How Cubs are experimenting with popular ‘torpedo’ bats in 2025
The new torpedo bats have taken over Major League Baseball after the New York Yankees smashed 15 home runs over the weekend in a three-game series sweep of the Milwaukee Brewers.
Cliff Floyd, former 17-year major league vet, voiced his approval for the new innovation in bat technology on Cubs Pregame Live!
“I’m 100% for it,” Floyd said. “If it works, I’m ordering as many as I can, for everybody.”
The bats – also called bowling pin bats because of their resemblance to them, with a wider barrel closer to the handle of the bat. Several Cubs including Nico Hoerner, Dansby Swanson and Ian Happ have used them at various points during spring training and the regular season.
Cubs manager Craig Counsell is taking a wait and see approach with the new technology, though he is interested in watching the results.
“They’ve been trying things, right? Like, that’s science. You try a lot of things until you find something that produces results,” Counsell told reporters in Sacramento. “That’s what science does. So we’ll see.
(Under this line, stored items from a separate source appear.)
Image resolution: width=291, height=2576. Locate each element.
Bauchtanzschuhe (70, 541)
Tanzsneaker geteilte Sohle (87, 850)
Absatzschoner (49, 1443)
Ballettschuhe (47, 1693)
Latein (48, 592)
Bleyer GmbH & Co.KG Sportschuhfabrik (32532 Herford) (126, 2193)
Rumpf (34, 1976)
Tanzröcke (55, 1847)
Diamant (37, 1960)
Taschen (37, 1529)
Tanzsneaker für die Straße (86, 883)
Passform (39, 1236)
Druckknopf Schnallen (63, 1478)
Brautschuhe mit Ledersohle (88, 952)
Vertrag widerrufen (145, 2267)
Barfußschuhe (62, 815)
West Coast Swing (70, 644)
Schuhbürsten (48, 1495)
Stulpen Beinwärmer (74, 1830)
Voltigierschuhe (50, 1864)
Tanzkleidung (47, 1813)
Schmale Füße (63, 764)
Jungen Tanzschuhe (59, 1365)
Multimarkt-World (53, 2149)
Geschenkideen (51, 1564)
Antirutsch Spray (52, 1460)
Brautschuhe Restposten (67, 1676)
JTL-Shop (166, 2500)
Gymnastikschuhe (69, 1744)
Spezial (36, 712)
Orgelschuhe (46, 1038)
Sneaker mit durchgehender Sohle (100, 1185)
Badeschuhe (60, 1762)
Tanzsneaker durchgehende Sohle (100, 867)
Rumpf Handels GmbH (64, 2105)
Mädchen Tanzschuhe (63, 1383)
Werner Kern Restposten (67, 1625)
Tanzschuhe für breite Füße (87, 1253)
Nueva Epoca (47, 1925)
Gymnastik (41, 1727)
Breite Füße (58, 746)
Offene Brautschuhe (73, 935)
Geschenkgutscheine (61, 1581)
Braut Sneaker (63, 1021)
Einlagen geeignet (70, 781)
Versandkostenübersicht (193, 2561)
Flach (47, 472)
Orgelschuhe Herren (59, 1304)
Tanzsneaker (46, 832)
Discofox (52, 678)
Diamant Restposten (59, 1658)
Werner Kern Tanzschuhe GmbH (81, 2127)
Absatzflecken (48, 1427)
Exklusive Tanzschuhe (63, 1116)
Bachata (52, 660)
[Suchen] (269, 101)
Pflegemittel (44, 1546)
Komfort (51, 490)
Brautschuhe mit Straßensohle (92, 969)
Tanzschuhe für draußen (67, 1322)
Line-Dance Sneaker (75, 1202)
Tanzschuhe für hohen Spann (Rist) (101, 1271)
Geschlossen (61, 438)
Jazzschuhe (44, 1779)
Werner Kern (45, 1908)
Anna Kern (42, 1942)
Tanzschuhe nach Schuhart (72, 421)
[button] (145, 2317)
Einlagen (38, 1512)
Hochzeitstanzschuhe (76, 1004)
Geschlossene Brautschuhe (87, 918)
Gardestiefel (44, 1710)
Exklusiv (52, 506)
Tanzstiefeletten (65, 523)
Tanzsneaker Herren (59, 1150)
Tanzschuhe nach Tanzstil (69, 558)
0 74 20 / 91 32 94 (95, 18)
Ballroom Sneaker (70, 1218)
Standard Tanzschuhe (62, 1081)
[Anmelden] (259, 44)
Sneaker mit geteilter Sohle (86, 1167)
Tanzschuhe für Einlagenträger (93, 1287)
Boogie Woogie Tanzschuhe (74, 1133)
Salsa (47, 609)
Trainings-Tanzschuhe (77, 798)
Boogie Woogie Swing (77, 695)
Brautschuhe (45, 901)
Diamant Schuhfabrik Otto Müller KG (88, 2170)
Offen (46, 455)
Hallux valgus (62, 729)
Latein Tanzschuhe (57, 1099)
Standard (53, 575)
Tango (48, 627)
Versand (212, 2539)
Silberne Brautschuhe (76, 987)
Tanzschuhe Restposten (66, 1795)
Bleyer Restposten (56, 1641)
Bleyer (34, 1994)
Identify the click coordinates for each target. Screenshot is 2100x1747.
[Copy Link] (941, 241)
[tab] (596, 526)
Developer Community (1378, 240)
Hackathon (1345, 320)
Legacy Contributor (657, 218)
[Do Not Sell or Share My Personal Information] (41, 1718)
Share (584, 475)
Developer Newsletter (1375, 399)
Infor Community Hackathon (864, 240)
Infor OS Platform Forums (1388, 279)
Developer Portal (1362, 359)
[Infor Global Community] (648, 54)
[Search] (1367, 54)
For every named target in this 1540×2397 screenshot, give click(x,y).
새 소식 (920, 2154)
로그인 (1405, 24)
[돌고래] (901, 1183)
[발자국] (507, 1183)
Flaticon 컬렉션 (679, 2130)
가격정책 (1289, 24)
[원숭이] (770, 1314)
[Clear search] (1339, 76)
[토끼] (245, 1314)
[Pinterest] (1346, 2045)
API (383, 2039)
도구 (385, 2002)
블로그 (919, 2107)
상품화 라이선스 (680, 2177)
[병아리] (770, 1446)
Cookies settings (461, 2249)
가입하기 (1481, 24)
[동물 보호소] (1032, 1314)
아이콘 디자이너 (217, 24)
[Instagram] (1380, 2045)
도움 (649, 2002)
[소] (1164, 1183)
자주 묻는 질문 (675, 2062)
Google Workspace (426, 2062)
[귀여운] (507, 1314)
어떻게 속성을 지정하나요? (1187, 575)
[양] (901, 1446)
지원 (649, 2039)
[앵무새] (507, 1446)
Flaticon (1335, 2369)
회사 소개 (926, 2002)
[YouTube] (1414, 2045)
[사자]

We don’t know yet.”
[MORE: Cubs catcher Carson Kelly makes history on special day in Sacramento]
Cubs hitting coach Dustin Kelly explained the technology behind the torpedo bats and compared it to technology in manufacturing golf clubs.
“I use a golf analogy when I kind of talk about them, like guys change their driver, they change the weight in their driver, and it’s kind of that way with the baseball bats,” Kelly told media in Sacramento. “Now we’re starting to figure out more where guys hit the ball, where they do damage and where that’s at on the bat, so just adjusting where some of that wood is going on the sweet spot is kind of a natural progression of where the technology is going and how we’re using that technology to try and help our players.”
After a huge offensive night to open the series in Sacramento, the Cubs look to keep the hot bats, torpedo shaped or not, going against the A’s, coverage available on Marquee Sports Network.